TASK TO CARRY OUT - Write out the material below word for word, from its first line through the line containing "click(245, 40)", including that line.

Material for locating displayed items
+ + + + +

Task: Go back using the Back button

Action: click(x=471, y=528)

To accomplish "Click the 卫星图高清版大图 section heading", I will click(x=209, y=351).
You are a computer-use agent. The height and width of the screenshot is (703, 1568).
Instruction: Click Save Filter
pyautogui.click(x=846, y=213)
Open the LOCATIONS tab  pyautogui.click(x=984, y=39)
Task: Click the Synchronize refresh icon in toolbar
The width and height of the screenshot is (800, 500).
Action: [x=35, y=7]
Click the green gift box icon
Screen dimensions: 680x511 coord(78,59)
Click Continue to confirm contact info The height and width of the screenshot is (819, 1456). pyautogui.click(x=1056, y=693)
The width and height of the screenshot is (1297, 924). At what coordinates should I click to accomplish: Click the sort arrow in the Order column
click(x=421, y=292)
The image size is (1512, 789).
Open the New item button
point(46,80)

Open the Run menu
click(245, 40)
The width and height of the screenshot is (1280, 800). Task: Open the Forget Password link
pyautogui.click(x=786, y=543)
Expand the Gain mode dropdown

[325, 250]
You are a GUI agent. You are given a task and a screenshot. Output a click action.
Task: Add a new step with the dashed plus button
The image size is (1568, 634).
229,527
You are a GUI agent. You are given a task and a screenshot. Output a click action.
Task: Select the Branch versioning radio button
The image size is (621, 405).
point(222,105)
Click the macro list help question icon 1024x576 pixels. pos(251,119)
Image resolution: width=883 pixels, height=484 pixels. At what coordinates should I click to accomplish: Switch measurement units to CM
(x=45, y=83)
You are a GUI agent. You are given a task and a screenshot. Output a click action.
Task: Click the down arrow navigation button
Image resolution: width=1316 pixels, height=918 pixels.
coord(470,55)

+ + + + +

EXERCISE SOLUTION -
Task: Go back using the Back button

Action: click(x=471, y=528)

To accomplish "Click the 卫星图高清版大图 section heading", I will click(x=209, y=351).
You are a computer-use agent. The height and width of the screenshot is (703, 1568).
Instruction: Click Save Filter
pyautogui.click(x=846, y=213)
Open the LOCATIONS tab  pyautogui.click(x=984, y=39)
Task: Click the Synchronize refresh icon in toolbar
The width and height of the screenshot is (800, 500).
Action: [x=35, y=7]
Click the green gift box icon
Screen dimensions: 680x511 coord(78,59)
Click Continue to confirm contact info The height and width of the screenshot is (819, 1456). pyautogui.click(x=1056, y=693)
The width and height of the screenshot is (1297, 924). At what coordinates should I click to accomplish: Click the sort arrow in the Order column
click(x=421, y=292)
The image size is (1512, 789).
Open the New item button
point(46,80)

Open the Run menu
click(245, 40)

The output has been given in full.